Final Rules Issued on Bona Fide Indebtedness and Terminating Partnership’s Startup Expenses 

    Published July 22, 2014

    On Tuesday, the IRS issued T.D. 9682, which finalized proposed regulations relating to basis of indebtedness of S corporations to their shareholders that provide that S corporation shareholders increase their basis of indebtedness of the S corporation to the shareholder only if the indebtedness is bona fide, which is determined under general Federal tax principles and depends upon all of the facts and circumstances.

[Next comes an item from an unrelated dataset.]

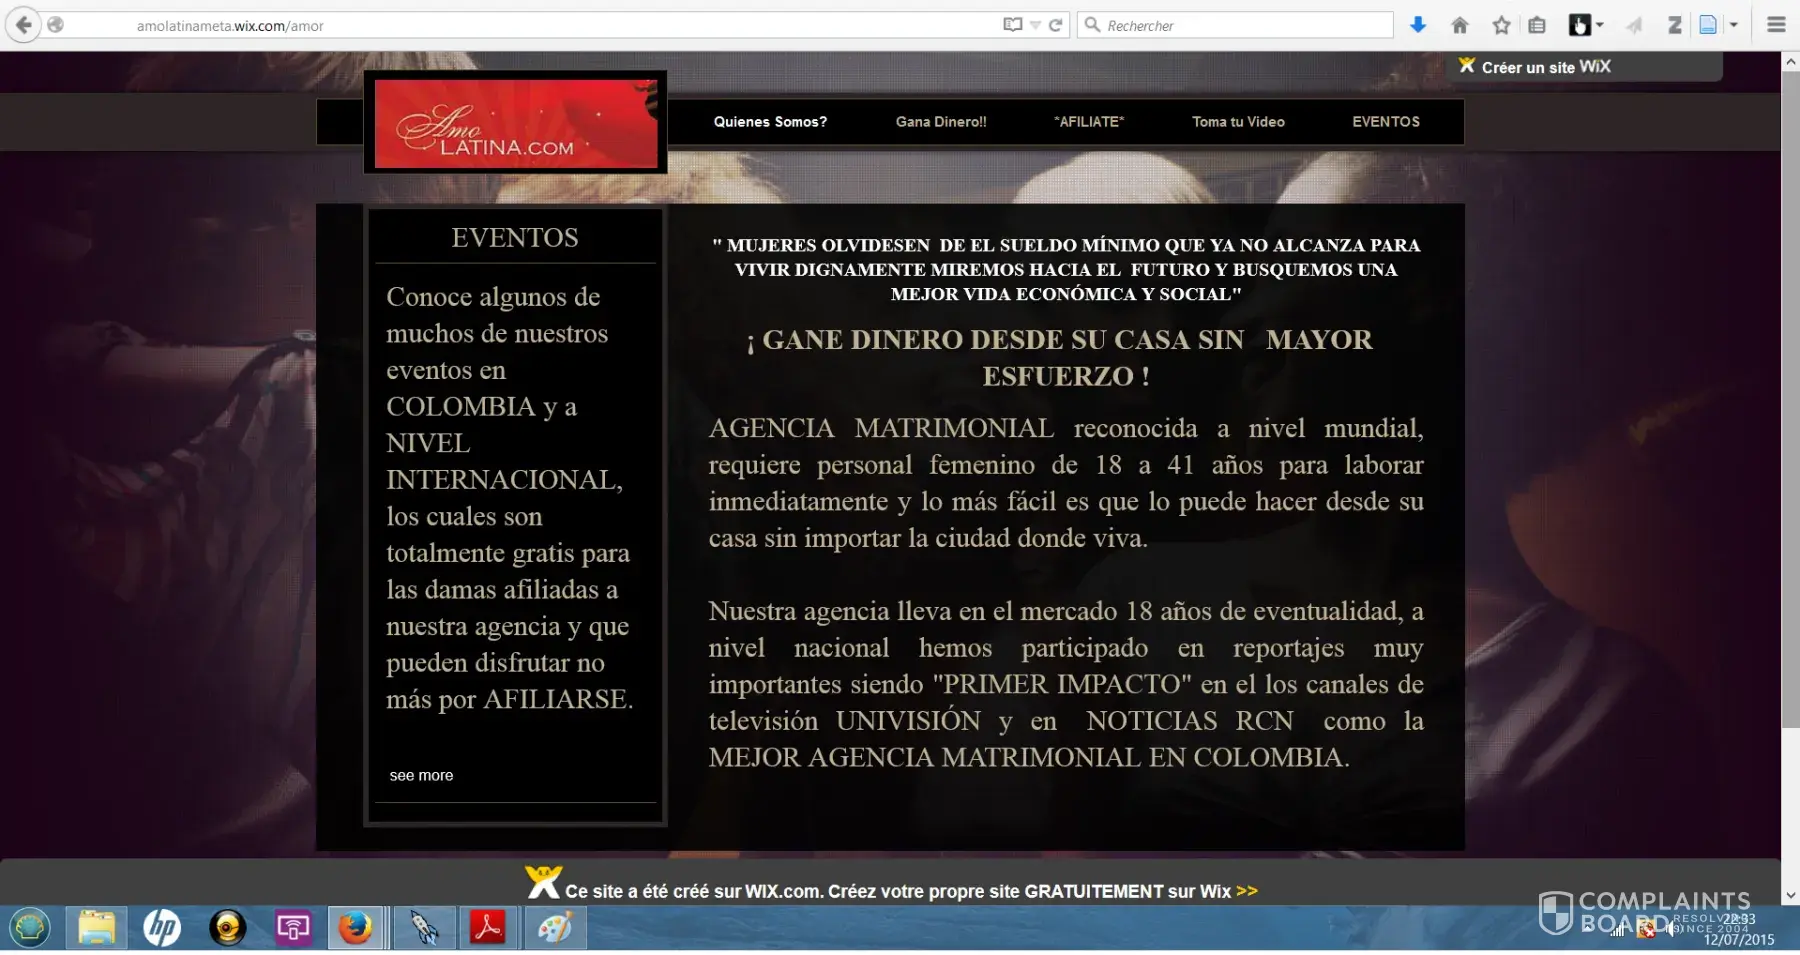Open the Quienes Somos? menu item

    The final regulations were adopted without substantive change, other than changes to the effective/applicability date and minor clarifying revisions. Originally, the regulations were to apply to loan transactions entered into on or after the final regulations were published in the Federal Register. But in response to comments that the rules should apply retroactively, the IRS decided to permit taxpayers to apply the new rules to indebtedness in any transaction that occurred in a year for which the statute of limitation on the assessment of tax has not expired as of July 23, 2014. (For earlier coverage of the proposed regulations, see “Proposed Regs. on Basis for S Corporation Shareholders From Bona Fide Indebtedness.”)

    The IRS also finalized proposed regulations on the deductibility of startup expenditures and organizational expenses for partnerships following a termination of a partnership under Sec. 708(b)(1)(B), (a technical termination) (T.D. 9681). In response to reports that some taxpayers have taken the position that a technical termination of a partnership permitted an accelerated deduction of unamortized amounts of startup and organizational expenditures, the regulations provide that after a technical termination, the new partnership must continue to amortize the startup and organizational expenditures over the remaining portion of the amortization period adopted by the terminating partnership.

    The only change from the proposed regulations was a change in language that the IRS says is not intended to be a substantive change. In Regs. Sec. 1.708-1(b)(6)(i), “using the same amortization period adopted by the terminating partnership” has been changed to “over the remaining portion of the amortization period adopted by the terminating partnership” to clarify that the amortization period does not restart.

    The final regulations apply to technical terminations of partnerships that occur on or after Dec. 9, 2013.